17:40 - 18:00	“Bayesian Inference in Networked Systems and Applications in Infectious Disease Modeling" Sen Pei (Columbia University) Network models are widely used in infectious disease modeling. Many real-world problems need to calibrate high-dimensional network models to observational data. By coupling dynamical network models with real-world data, model-inference systems can support real-time disease forecasting, epidemiological parameter inference, and estimation of unobserved variables. I will introduce data assimilation methods for metapopulation models through applications for influenza and COVID-19.

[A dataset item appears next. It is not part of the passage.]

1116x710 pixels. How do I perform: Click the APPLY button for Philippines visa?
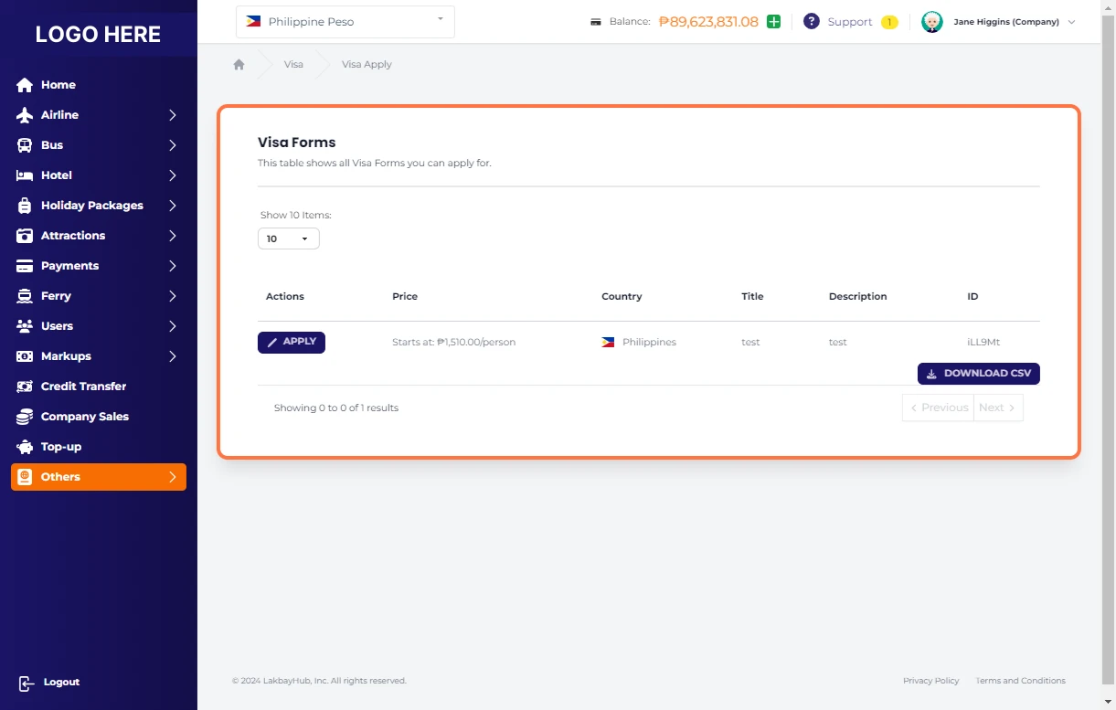pos(291,342)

18:05 - 18:25	“Forecasting Drug Overdose Deaths in The United States" Maria D'Orsogna (California State University, Northridge and University of California, Los Angeles) The United States is in the midst of a dramatic drug-epidemic crisis. Despite decades of research and the implementation of policies ranging from harm-reduction to punitive measures, drug overdose deaths have surpassed 112,000 fatalities in 2023. Annual ex-penditures related to drug control have reached 40 billion USD. There are many questions on whether to intervene on the supply or on the consumption side, and which strategies may be the most hopeful in helping vulnerable persons not get addicted or regain sobriety. One of the most important building blocks however is to understand the evolution of the drug overdose crisis and which communities will be the most affected so that resource allocation for prevention, treatment and survival, is the most effective. The CDC has been tracking drug overdose deaths in the United States for several decades, stratifying fatali-ties by race, gender, age, drug type and geography. In this talk we will discuss the use of heuristic forecasting based on this body of data to predict drug overdose deaths during the latest "synthetic opioid" crisis that began in 2013, fueled by the introduction of fentanyl in the country. We find that the use of heuristic methods for specific subpopulations, in this case quadratic regressions on specific racial and geographic groups, offers good insight into future drug overdose trends and can help identify anomalies, such as the large in-creases observed during the COVID-19 pandemic. Being relatively simple to implement these heuristics can be quite valuable for on the ground practitioners who can adapt them to the available spatio-temporal data, using their insight and practical knowledge as guidance.